Thursday, 22 January 2009

CHANEL is not "leaving Las Vegas"..anytime soon - 22/01/09

The ultimate luxury house, CHANEL have just opened their third boutique in Las Vegas.

Despite tough times in Las Vegas where it's been 'down tools' on a multitude of construction sites and major 'halts' to further development plans for many businesses, CHANEL has opened at the Encore at Wynn. According to Barbara Cirkva, division president of fashion, fine jewelry and watches at Chanel Inc. “We took a very specific, ultraluxury point of view in the Encore store and don’t think we will see much cannibalization between Wynn and Encore.”

The store will have one-off unique pieces and really appeal to the ultra high end overseas market. That is true luxury, to open in this uncertain climate with one-off unique, high value pieces. Read more in WWD

The Good News with the Bad News at Burberry - 21/01/09

It was only days ago we reported that Burberry had moved into new digs and it was great to talk about something positive.

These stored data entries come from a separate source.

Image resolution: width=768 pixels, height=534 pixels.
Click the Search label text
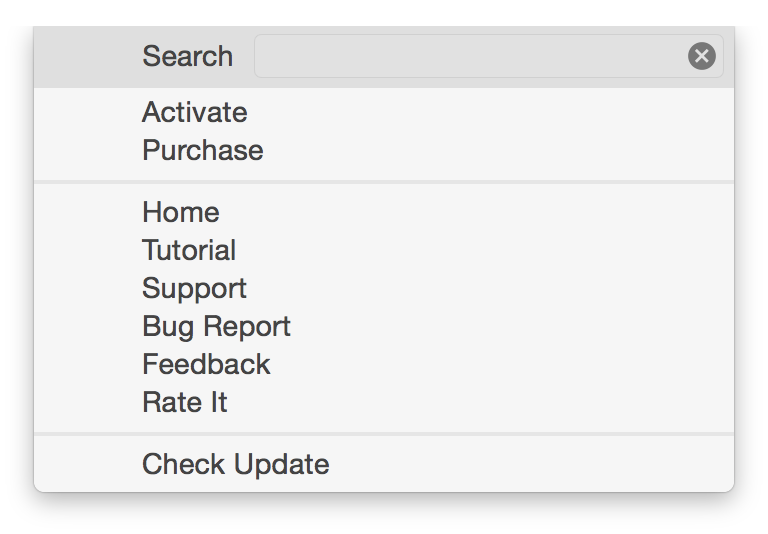click(187, 56)
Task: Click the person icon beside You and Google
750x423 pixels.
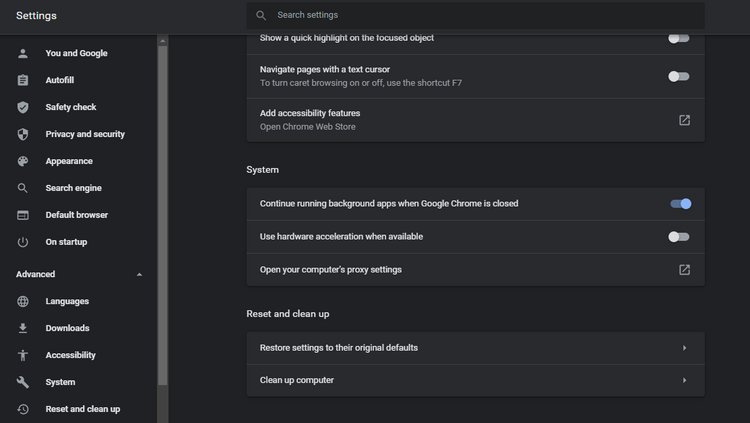Action: tap(22, 53)
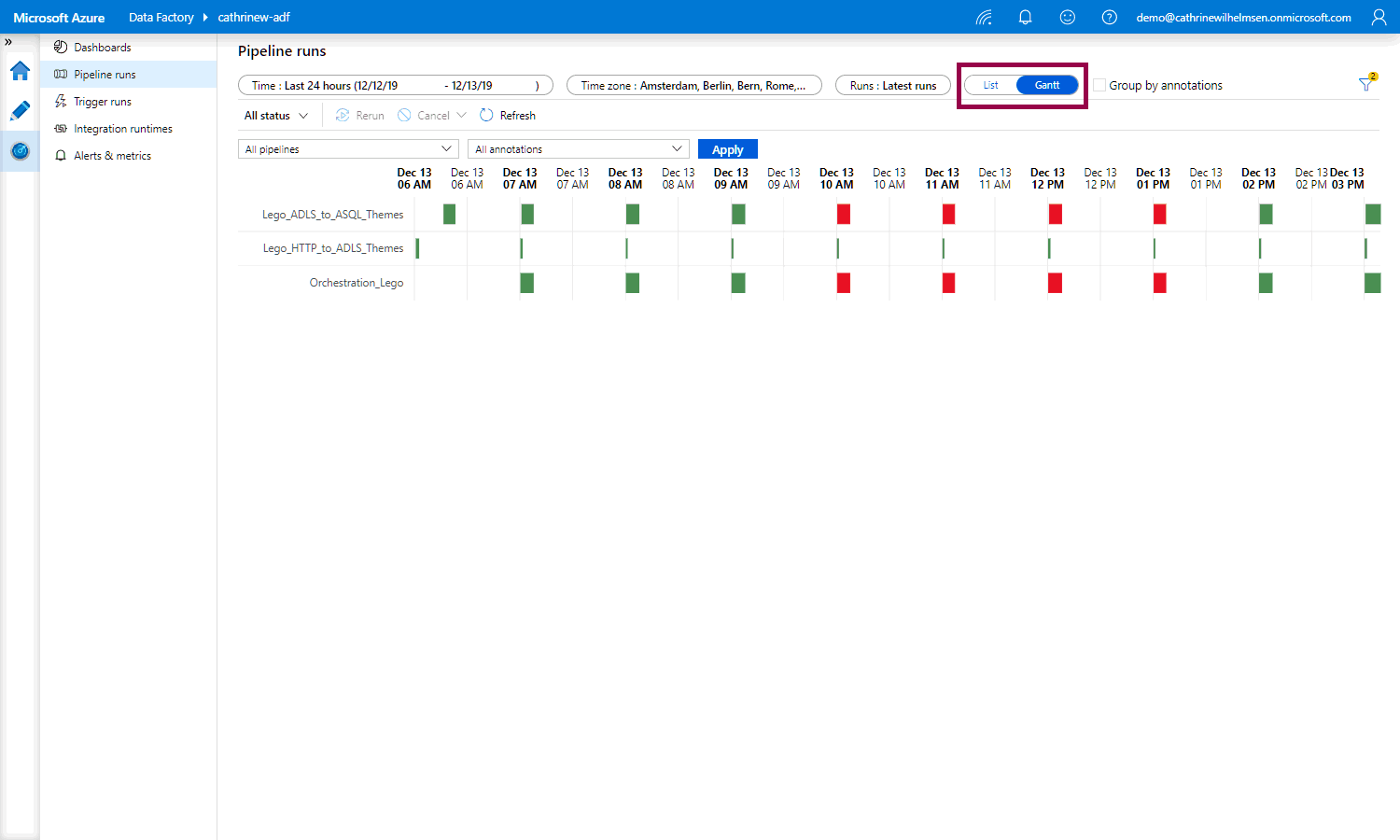This screenshot has width=1400, height=840.
Task: Click red Orchestration_Lego bar at 10 AM
Action: pyautogui.click(x=844, y=283)
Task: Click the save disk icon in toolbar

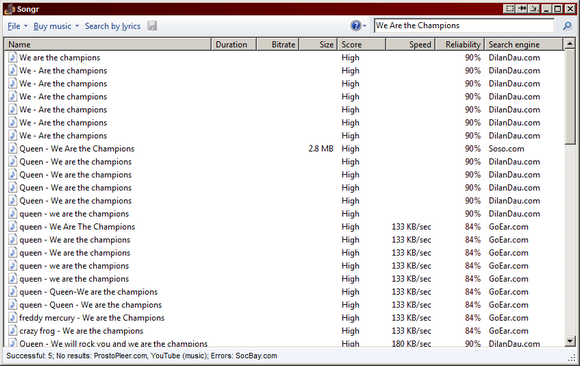Action: tap(152, 26)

Well no surprise that the good news doesn't always last long and in the case of Burberry they have had something of a contrast in their recently reported news. So what do you want to hear first, the good news or the bad news? The good news is Burberry reported a 30 percent rise in third-quarter revenues... The bad news is they are planning to terminate the Thomas Burberry line, close a factory and divest of more than 500 staff in Spain and the U.K. Read more on this in WWD or CNN

The Roll Down Effect on Suppliers to Luxury Fashion - 20/01/09

We are afraid there will be more of these stories to come... A reduction of staff from the many suppliers of raw materials to the luxury industry. One doesn't need to be Einstein to know that when finished goods do not achieve the right sell through percent, the open-to-buy for the next season is reduced. Which has an impact on number of units produced and the associated raw materials that go with this.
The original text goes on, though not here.